═══ Provided information ═══
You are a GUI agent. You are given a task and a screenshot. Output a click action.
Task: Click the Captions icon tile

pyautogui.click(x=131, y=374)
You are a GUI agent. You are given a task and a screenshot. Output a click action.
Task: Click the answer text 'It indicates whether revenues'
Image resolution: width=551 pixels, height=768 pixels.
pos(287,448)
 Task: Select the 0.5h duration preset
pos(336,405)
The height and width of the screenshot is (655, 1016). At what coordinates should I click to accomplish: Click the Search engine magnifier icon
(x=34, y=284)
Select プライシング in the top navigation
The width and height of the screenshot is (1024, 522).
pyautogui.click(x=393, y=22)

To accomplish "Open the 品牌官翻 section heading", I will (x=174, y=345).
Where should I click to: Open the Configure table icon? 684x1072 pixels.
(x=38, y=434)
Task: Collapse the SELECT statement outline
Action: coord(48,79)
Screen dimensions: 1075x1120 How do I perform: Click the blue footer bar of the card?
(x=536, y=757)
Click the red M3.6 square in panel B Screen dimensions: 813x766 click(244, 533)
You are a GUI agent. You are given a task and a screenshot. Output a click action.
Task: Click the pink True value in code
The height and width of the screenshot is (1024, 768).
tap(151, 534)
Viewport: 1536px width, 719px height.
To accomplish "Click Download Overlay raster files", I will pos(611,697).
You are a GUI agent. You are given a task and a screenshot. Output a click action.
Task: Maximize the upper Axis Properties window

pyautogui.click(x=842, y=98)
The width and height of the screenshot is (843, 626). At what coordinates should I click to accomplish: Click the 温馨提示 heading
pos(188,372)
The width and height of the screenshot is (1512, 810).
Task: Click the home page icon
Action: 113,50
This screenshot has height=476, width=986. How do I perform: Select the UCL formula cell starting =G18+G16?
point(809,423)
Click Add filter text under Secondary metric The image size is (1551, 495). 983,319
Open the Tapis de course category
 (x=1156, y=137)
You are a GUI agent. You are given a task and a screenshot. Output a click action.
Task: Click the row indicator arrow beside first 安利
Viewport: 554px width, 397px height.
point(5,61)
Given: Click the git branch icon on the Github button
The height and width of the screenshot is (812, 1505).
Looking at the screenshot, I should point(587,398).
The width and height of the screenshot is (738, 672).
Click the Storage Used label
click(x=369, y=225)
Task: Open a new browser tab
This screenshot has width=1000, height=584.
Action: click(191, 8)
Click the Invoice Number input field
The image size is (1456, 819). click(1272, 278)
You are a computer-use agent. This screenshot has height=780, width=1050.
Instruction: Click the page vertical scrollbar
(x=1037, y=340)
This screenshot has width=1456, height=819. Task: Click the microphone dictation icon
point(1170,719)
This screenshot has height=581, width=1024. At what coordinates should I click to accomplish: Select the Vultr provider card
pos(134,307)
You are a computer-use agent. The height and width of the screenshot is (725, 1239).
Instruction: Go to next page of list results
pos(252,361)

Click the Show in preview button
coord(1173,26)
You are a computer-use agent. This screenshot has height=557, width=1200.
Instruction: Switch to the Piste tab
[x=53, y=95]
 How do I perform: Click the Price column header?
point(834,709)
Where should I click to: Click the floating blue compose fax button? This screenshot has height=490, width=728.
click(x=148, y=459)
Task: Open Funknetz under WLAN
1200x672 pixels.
═══
Write out all of the data above again, word for word and line for line.

You are a GUI agent. You are given a task and a screenshot. Output a click action.
Task: Click the Captions icon tile

pyautogui.click(x=131, y=374)
You are a GUI agent. You are given a task and a screenshot. Output a click action.
Task: Click the answer text 'It indicates whether revenues'
Image resolution: width=551 pixels, height=768 pixels.
pos(287,448)
 Task: Select the 0.5h duration preset
pos(336,405)
The height and width of the screenshot is (655, 1016). At what coordinates should I click to accomplish: Click the Search engine magnifier icon
(x=34, y=284)
Select プライシング in the top navigation
The width and height of the screenshot is (1024, 522).
pyautogui.click(x=393, y=22)

To accomplish "Open the 品牌官翻 section heading", I will (x=174, y=345).
Where should I click to: Open the Configure table icon? 684x1072 pixels.
(x=38, y=434)
Task: Collapse the SELECT statement outline
Action: coord(48,79)
Screen dimensions: 1075x1120 How do I perform: Click the blue footer bar of the card?
(x=536, y=757)
Click the red M3.6 square in panel B Screen dimensions: 813x766 click(244, 533)
You are a GUI agent. You are given a task and a screenshot. Output a click action.
Task: Click the pink True value in code
The height and width of the screenshot is (1024, 768).
tap(151, 534)
Viewport: 1536px width, 719px height.
To accomplish "Click Download Overlay raster files", I will pos(611,697).
You are a GUI agent. You are given a task and a screenshot. Output a click action.
Task: Maximize the upper Axis Properties window

pyautogui.click(x=842, y=98)
The width and height of the screenshot is (843, 626). At what coordinates should I click to accomplish: Click the 温馨提示 heading
pos(188,372)
The width and height of the screenshot is (1512, 810).
Task: Click the home page icon
Action: 113,50
This screenshot has height=476, width=986. How do I perform: Select the UCL formula cell starting =G18+G16?
point(809,423)
Click Add filter text under Secondary metric The image size is (1551, 495). 983,319
Open the Tapis de course category
 (x=1156, y=137)
You are a GUI agent. You are given a task and a screenshot. Output a click action.
Task: Click the row indicator arrow beside first 安利
Viewport: 554px width, 397px height.
point(5,61)
Given: Click the git branch icon on the Github button
The height and width of the screenshot is (812, 1505).
Looking at the screenshot, I should point(587,398).
The width and height of the screenshot is (738, 672).
Click the Storage Used label
click(x=369, y=225)
Task: Open a new browser tab
This screenshot has width=1000, height=584.
Action: click(191, 8)
Click the Invoice Number input field
The image size is (1456, 819). click(1272, 278)
You are a computer-use agent. This screenshot has height=780, width=1050.
Instruction: Click the page vertical scrollbar
(x=1037, y=340)
This screenshot has width=1456, height=819. Task: Click the microphone dictation icon
point(1170,719)
This screenshot has height=581, width=1024. At what coordinates should I click to accomplish: Select the Vultr provider card
pos(134,307)
You are a computer-use agent. The height and width of the screenshot is (725, 1239).
Instruction: Go to next page of list results
pos(252,361)

Click the Show in preview button
coord(1173,26)
You are a computer-use agent. This screenshot has height=557, width=1200.
Instruction: Switch to the Piste tab
[x=53, y=95]
 How do I perform: Click the Price column header?
point(834,709)
Where should I click to: Click the floating blue compose fax button? This screenshot has height=490, width=728.
click(x=148, y=459)
Task: Open Funknetz under WLAN
1200x672 pixels.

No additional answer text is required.